GIVEN PROBLEM
Copy out the items from the line with "Repository Statistics (106, 2092)" up to and including the line with "Условия использования (1338, 711)", unchanged and in the same order.

— start of GIVEN INFORMATION —

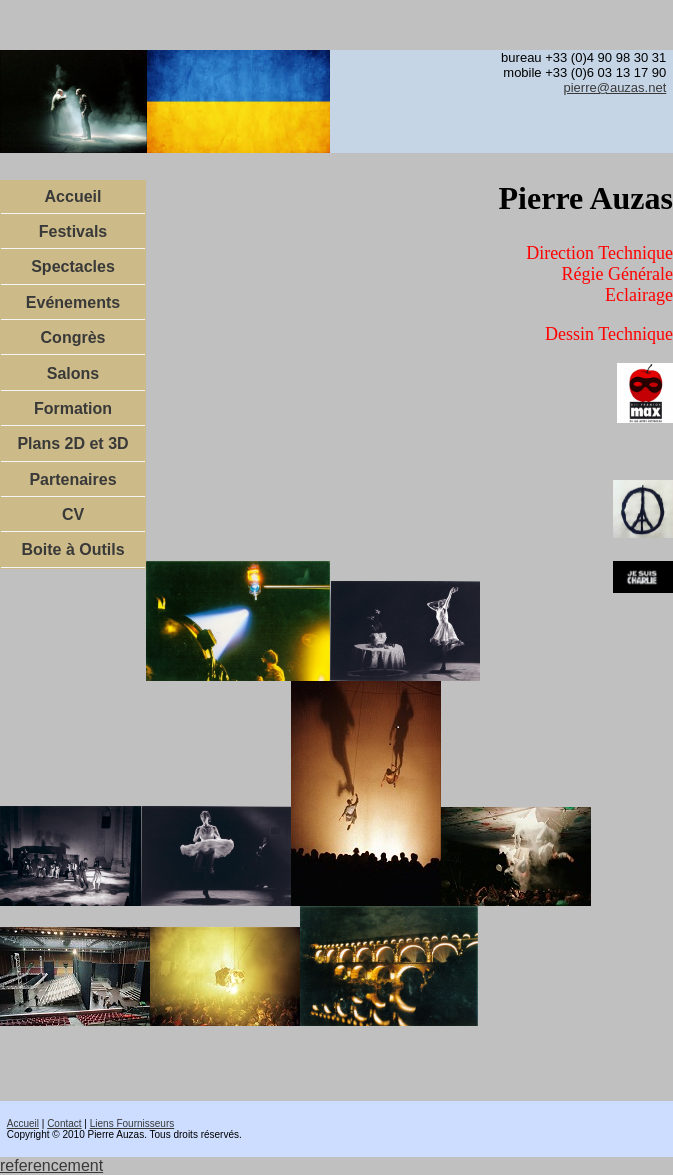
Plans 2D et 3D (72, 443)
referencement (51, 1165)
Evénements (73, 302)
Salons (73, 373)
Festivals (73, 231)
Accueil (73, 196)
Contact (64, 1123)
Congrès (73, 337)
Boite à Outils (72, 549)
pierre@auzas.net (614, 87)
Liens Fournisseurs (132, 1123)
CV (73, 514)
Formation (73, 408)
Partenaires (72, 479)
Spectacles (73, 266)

— end of GIVEN INFORMATION —
— start of GIVEN INFORMATION —

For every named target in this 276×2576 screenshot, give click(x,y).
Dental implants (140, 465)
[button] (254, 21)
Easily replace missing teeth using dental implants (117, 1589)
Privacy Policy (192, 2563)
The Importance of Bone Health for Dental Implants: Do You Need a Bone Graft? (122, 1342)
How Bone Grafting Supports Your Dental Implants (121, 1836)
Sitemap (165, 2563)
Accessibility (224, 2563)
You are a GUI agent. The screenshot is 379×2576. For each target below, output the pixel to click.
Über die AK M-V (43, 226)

— end of GIVEN INFORMATION —
— start of GIVEN INFORMATION —

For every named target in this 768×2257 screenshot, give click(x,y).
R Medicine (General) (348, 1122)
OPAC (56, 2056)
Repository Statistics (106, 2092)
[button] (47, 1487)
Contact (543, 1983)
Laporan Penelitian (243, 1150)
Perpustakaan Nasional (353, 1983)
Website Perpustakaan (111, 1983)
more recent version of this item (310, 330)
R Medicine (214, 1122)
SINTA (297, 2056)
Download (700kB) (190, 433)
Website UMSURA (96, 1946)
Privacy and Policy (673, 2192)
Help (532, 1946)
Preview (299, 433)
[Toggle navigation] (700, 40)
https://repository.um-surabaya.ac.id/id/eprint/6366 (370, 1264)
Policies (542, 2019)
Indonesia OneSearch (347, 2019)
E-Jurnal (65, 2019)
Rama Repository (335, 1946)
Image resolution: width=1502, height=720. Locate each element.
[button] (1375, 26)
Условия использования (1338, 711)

— end of GIVEN INFORMATION —

ANSWER BELOW
Repository Statistics (106, 2092)
[button] (47, 1487)
Contact (543, 1983)
Laporan Penelitian (243, 1150)
Perpustakaan Nasional (353, 1983)
Website Perpustakaan (111, 1983)
more recent version of this item (310, 330)
R Medicine (214, 1122)
SINTA (297, 2056)
Download (700kB) (190, 433)
Website UMSURA (96, 1946)
Privacy and Policy (673, 2192)
Help (532, 1946)
Preview (299, 433)
[Toggle navigation] (700, 40)
https://repository.um-surabaya.ac.id/id/eprint/6366 (370, 1264)
Policies (542, 2019)
Indonesia OneSearch (347, 2019)
E-Jurnal (65, 2019)
Rama Repository (335, 1946)
Image resolution: width=1502, height=720. Locate each element.
[button] (1375, 26)
Условия использования (1338, 711)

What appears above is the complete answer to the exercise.